Selon une équipe internationale de chercheurs, l’Accord de Paris visant à limiter l’augmentation moyenne des températures mondiales à 1,5 degré Celsius au-dessus des niveaux de la période préindustrielle s’appuie fortement sur la modification de la façon dont les terres agricoles et les forêts sont gérées. Elle souligne qu’il faut intensifier les efforts visant à faire en sorte que la gestion des terres soit moins néfaste pour le climat.

Une étude réalisée par une équipe de chercheurs de l’Institut de technologie de Karlsruhe (KIT), Allemagne, et de l’université d’Edinburgh, Écosse, montre qu’à ce jour les efforts visant à réduire les émissions de gaz à effet de serre grâce à une meilleure exploitation des terres par l’homme sont insuffisants. Ses conclusions sont présentées dans la revue Nature Climate Change.

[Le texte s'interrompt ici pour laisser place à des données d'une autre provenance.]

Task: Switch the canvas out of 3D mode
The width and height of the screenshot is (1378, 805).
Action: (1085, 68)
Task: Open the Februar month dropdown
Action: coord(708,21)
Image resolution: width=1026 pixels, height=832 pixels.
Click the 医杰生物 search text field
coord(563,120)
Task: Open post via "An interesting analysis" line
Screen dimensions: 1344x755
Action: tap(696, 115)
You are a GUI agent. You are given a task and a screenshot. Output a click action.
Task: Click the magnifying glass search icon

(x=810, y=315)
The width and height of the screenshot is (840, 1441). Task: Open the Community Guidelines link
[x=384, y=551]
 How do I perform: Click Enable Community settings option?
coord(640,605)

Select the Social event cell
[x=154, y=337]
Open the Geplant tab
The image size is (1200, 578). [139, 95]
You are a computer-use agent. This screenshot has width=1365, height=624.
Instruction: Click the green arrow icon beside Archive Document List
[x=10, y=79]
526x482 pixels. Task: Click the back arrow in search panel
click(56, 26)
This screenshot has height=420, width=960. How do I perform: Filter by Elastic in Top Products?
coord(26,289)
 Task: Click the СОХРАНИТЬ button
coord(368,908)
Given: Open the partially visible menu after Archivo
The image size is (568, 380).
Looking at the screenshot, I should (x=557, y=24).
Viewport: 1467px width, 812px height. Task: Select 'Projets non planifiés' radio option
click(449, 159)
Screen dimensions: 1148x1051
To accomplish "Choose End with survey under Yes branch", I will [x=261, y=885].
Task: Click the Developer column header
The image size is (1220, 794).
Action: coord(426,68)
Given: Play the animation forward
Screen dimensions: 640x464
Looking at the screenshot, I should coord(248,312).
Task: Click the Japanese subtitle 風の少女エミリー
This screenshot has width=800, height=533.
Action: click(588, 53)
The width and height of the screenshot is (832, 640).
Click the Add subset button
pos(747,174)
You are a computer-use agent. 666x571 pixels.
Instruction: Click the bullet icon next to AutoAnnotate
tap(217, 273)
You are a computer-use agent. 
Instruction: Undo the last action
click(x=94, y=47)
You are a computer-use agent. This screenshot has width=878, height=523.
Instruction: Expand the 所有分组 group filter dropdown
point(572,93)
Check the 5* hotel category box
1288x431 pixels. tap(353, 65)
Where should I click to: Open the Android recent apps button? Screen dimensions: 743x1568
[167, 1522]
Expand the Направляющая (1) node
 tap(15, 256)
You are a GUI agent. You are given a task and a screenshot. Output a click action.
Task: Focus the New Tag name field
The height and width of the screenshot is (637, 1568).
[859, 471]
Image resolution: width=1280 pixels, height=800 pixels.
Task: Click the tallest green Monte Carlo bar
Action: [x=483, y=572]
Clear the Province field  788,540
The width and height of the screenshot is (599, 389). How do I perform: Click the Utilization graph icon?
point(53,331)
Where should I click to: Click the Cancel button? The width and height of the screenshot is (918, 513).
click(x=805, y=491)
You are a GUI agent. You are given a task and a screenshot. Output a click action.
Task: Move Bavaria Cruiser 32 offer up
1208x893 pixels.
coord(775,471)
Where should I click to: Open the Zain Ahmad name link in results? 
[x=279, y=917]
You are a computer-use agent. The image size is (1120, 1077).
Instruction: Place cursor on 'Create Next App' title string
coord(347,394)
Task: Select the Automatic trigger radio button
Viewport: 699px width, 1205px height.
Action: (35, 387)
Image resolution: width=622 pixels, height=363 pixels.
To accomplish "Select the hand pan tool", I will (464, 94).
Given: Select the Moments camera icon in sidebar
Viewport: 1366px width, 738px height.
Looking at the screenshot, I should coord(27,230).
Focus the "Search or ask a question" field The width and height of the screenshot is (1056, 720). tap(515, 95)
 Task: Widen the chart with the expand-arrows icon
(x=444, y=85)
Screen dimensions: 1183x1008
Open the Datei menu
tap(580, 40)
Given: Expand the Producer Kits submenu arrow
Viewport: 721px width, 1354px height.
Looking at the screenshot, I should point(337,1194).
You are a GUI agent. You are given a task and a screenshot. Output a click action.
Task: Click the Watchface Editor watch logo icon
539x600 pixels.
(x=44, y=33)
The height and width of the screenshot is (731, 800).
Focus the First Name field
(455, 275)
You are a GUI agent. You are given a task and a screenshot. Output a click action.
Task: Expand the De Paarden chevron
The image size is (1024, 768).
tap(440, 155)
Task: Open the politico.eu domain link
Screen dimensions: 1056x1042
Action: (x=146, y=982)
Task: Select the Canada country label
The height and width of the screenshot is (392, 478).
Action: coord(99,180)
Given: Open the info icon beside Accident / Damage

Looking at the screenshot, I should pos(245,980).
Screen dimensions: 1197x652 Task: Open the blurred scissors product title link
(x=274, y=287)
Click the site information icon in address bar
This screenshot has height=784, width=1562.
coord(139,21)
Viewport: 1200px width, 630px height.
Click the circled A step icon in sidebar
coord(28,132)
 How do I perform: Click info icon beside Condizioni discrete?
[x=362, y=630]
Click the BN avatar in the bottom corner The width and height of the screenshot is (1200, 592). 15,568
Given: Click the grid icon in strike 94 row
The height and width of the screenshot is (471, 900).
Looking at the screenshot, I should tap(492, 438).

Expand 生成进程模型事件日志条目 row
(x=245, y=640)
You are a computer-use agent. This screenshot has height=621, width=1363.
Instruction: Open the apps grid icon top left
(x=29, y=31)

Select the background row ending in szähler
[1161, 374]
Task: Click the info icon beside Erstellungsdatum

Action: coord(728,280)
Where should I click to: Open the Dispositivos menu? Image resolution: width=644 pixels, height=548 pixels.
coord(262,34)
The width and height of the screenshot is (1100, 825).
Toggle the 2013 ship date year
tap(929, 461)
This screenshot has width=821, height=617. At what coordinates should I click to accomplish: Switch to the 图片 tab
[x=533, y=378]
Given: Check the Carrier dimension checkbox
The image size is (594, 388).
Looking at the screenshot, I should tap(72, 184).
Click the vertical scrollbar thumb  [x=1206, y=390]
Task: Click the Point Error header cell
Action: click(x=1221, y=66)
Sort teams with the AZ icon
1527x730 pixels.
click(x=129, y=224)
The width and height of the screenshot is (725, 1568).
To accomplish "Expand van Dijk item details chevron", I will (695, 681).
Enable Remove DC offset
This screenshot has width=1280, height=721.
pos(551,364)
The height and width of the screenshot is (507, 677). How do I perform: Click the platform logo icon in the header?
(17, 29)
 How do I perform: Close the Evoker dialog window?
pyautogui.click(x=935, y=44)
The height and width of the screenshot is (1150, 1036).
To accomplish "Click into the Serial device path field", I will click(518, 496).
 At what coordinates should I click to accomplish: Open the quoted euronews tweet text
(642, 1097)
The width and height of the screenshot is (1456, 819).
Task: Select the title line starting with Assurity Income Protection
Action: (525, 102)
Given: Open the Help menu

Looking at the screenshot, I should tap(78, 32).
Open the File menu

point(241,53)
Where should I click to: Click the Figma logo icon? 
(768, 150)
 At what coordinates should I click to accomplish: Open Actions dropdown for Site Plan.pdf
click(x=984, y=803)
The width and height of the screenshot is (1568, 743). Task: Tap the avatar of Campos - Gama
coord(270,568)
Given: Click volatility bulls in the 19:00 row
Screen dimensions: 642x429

« Un quart des gaz à effet de serre anthropiques provient de l’exploitation des terres et de la diminution massive des puits de carbone naturels qui lui est associée, » déclare le Dr Calum Brown de l’Institut de météorologie et de recherche climatique – Recherche atmosphérique environnementale (IMK-IFU). La déforestation ainsi que l’exploitation intensive des terres et l’agriculture pastorale contribuent au changement climatique au même titre que les centrales électriques à combustibles fossiles et les moteurs à combustion interne. « La réalisation des objectifs de l’Accord de Paris dépendra fortement de notre capacité à modifier fondamentalement et durablement le système d’exploitation des terres. » En collaboration avec l’université d’Edinburgh, le KIT a examiné la façon dont les pays signataires de l’Accord de Paris planifient, adoptent et mettent en œuvre des actions appropriées, ainsi que l’incidence de ces actions sur le changement climatique.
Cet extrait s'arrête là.